SHORT EXERCISE - Copy every line of the material below without changing a single character.

Word and element location material
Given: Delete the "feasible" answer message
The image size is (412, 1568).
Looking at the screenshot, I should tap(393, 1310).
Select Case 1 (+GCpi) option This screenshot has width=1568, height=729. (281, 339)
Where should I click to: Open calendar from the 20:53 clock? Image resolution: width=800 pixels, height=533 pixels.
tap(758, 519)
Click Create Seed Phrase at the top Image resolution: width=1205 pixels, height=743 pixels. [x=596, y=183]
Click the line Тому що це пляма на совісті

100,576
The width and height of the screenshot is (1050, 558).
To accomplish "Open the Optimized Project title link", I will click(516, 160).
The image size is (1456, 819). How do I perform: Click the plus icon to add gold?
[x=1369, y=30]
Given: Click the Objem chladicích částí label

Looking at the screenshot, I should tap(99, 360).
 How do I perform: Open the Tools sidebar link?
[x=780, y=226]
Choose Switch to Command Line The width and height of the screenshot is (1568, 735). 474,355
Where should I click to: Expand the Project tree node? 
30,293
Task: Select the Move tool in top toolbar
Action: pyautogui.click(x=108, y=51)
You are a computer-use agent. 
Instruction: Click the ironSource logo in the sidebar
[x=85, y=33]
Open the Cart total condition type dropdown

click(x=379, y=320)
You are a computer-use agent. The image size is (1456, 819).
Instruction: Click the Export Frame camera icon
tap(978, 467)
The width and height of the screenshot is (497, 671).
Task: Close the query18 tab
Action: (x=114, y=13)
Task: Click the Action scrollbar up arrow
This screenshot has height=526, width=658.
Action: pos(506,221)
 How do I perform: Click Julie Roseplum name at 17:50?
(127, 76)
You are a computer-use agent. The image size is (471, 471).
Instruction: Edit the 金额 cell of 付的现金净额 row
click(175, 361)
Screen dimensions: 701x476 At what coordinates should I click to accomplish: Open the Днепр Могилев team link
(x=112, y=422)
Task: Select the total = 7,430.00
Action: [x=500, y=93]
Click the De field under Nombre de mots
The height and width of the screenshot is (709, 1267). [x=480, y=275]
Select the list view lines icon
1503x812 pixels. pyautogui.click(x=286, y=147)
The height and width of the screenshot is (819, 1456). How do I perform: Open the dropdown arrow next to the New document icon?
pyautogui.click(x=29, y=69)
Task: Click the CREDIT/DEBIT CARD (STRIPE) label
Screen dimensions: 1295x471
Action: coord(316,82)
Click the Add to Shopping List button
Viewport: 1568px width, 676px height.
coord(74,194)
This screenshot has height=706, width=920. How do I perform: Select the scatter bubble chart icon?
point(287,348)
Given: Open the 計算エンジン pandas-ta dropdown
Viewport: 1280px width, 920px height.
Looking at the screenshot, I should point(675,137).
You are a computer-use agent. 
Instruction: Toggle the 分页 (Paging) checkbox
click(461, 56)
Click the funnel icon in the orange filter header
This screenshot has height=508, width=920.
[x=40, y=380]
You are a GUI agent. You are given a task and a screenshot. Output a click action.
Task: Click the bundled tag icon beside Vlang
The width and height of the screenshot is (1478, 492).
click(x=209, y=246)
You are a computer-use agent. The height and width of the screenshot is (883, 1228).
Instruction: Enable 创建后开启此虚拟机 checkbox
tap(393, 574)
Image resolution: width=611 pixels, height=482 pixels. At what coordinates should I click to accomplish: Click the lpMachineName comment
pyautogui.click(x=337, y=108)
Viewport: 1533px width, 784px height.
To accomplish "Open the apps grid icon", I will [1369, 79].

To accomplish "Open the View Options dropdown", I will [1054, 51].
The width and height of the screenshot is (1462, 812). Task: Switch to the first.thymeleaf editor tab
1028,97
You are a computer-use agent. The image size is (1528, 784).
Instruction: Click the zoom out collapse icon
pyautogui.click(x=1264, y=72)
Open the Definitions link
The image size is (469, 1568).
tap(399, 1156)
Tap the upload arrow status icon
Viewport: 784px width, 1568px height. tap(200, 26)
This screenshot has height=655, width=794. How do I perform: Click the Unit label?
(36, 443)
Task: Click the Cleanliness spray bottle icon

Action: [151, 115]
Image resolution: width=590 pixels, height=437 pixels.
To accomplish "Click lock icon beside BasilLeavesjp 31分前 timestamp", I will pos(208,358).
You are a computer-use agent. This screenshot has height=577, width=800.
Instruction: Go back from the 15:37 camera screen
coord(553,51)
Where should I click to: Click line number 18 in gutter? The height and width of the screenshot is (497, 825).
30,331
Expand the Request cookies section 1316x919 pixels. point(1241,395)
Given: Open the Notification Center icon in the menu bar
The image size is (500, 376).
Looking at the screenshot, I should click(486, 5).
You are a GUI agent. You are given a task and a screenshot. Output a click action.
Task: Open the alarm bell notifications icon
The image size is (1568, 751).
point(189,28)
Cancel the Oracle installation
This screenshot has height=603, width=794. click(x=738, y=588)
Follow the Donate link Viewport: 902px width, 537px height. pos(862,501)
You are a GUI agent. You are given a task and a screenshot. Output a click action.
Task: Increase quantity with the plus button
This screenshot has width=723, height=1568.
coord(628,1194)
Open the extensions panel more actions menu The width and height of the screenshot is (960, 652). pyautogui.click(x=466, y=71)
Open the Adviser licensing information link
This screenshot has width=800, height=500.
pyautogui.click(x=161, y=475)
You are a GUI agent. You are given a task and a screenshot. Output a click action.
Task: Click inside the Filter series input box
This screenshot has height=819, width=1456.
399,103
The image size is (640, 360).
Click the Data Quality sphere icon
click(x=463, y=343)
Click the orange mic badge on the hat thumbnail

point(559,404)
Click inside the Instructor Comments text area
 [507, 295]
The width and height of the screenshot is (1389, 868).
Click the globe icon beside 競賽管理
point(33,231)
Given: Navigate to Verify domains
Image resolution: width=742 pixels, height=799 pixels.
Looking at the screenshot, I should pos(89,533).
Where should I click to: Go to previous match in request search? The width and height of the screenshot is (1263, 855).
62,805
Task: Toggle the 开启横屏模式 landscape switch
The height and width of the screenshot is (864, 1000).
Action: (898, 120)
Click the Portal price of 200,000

SOLUTION TO THIS TASK -
Given: Delete the "feasible" answer message
The image size is (412, 1568).
Looking at the screenshot, I should tap(393, 1310).
Select Case 1 (+GCpi) option This screenshot has width=1568, height=729. (281, 339)
Where should I click to: Open calendar from the 20:53 clock? Image resolution: width=800 pixels, height=533 pixels.
tap(758, 519)
Click Create Seed Phrase at the top Image resolution: width=1205 pixels, height=743 pixels. [x=596, y=183]
Click the line Тому що це пляма на совісті

100,576
The width and height of the screenshot is (1050, 558).
To accomplish "Open the Optimized Project title link", I will click(516, 160).
The image size is (1456, 819). How do I perform: Click the plus icon to add gold?
[x=1369, y=30]
Given: Click the Objem chladicích částí label

Looking at the screenshot, I should tap(99, 360).
 How do I perform: Open the Tools sidebar link?
[x=780, y=226]
Choose Switch to Command Line The width and height of the screenshot is (1568, 735). 474,355
Where should I click to: Expand the Project tree node? 
30,293
Task: Select the Move tool in top toolbar
Action: pyautogui.click(x=108, y=51)
You are a computer-use agent. 
Instruction: Click the ironSource logo in the sidebar
[x=85, y=33]
Open the Cart total condition type dropdown

click(x=379, y=320)
You are a computer-use agent. The image size is (1456, 819).
Instruction: Click the Export Frame camera icon
tap(978, 467)
The width and height of the screenshot is (497, 671).
Task: Close the query18 tab
Action: (x=114, y=13)
Task: Click the Action scrollbar up arrow
This screenshot has height=526, width=658.
Action: pos(506,221)
 How do I perform: Click Julie Roseplum name at 17:50?
(127, 76)
You are a computer-use agent. The image size is (471, 471).
Instruction: Edit the 金额 cell of 付的现金净额 row
click(175, 361)
Screen dimensions: 701x476 At what coordinates should I click to accomplish: Open the Днепр Могилев team link
(x=112, y=422)
Task: Select the total = 7,430.00
Action: [x=500, y=93]
Click the De field under Nombre de mots
The height and width of the screenshot is (709, 1267). [x=480, y=275]
Select the list view lines icon
1503x812 pixels. pyautogui.click(x=286, y=147)
The height and width of the screenshot is (819, 1456). How do I perform: Open the dropdown arrow next to the New document icon?
pyautogui.click(x=29, y=69)
Task: Click the CREDIT/DEBIT CARD (STRIPE) label
Screen dimensions: 1295x471
Action: coord(316,82)
Click the Add to Shopping List button
Viewport: 1568px width, 676px height.
coord(74,194)
This screenshot has height=706, width=920. How do I perform: Select the scatter bubble chart icon?
point(287,348)
Given: Open the 計算エンジン pandas-ta dropdown
Viewport: 1280px width, 920px height.
Looking at the screenshot, I should point(675,137).
You are a computer-use agent. 
Instruction: Toggle the 分页 (Paging) checkbox
click(461, 56)
Click the funnel icon in the orange filter header
This screenshot has height=508, width=920.
[x=40, y=380]
You are a GUI agent. You are given a task and a screenshot. Output a click action.
Task: Click the bundled tag icon beside Vlang
The width and height of the screenshot is (1478, 492).
click(x=209, y=246)
You are a computer-use agent. The height and width of the screenshot is (883, 1228).
Instruction: Enable 创建后开启此虚拟机 checkbox
tap(393, 574)
Image resolution: width=611 pixels, height=482 pixels. At what coordinates should I click to accomplish: Click the lpMachineName comment
pyautogui.click(x=337, y=108)
Viewport: 1533px width, 784px height.
To accomplish "Open the apps grid icon", I will [1369, 79].

To accomplish "Open the View Options dropdown", I will [1054, 51].
The width and height of the screenshot is (1462, 812). Task: Switch to the first.thymeleaf editor tab
1028,97
You are a computer-use agent. The image size is (1528, 784).
Instruction: Click the zoom out collapse icon
pyautogui.click(x=1264, y=72)
Open the Definitions link
The image size is (469, 1568).
tap(399, 1156)
Tap the upload arrow status icon
Viewport: 784px width, 1568px height. tap(200, 26)
This screenshot has height=655, width=794. How do I perform: Click the Unit label?
(36, 443)
Task: Click the Cleanliness spray bottle icon

Action: [151, 115]
Image resolution: width=590 pixels, height=437 pixels.
To accomplish "Click lock icon beside BasilLeavesjp 31分前 timestamp", I will pos(208,358).
You are a computer-use agent. This screenshot has height=577, width=800.
Instruction: Go back from the 15:37 camera screen
coord(553,51)
Where should I click to: Click line number 18 in gutter? The height and width of the screenshot is (497, 825).
30,331
Expand the Request cookies section 1316x919 pixels. point(1241,395)
Given: Open the Notification Center icon in the menu bar
The image size is (500, 376).
Looking at the screenshot, I should click(486, 5).
You are a GUI agent. You are given a task and a screenshot. Output a click action.
Task: Open the alarm bell notifications icon
The image size is (1568, 751).
point(189,28)
Cancel the Oracle installation
This screenshot has height=603, width=794. click(x=738, y=588)
Follow the Donate link Viewport: 902px width, 537px height. pos(862,501)
You are a GUI agent. You are given a task and a screenshot. Output a click action.
Task: Increase quantity with the plus button
This screenshot has width=723, height=1568.
coord(628,1194)
Open the extensions panel more actions menu The width and height of the screenshot is (960, 652). pyautogui.click(x=466, y=71)
Open the Adviser licensing information link
This screenshot has width=800, height=500.
pyautogui.click(x=161, y=475)
You are a GUI agent. You are given a task and a screenshot. Output a click action.
Task: Click inside the Filter series input box
This screenshot has height=819, width=1456.
399,103
The image size is (640, 360).
Click the Data Quality sphere icon
click(x=463, y=343)
Click the orange mic badge on the hat thumbnail

point(559,404)
Click inside the Instructor Comments text area
 [507, 295]
The width and height of the screenshot is (1389, 868).
Click the globe icon beside 競賽管理
point(33,231)
Given: Navigate to Verify domains
Image resolution: width=742 pixels, height=799 pixels.
Looking at the screenshot, I should pos(89,533).
Where should I click to: Go to previous match in request search? The width and height of the screenshot is (1263, 855).
62,805
Task: Toggle the 开启横屏模式 landscape switch
The height and width of the screenshot is (864, 1000).
Action: (898, 120)
Click the Portal price of 200,000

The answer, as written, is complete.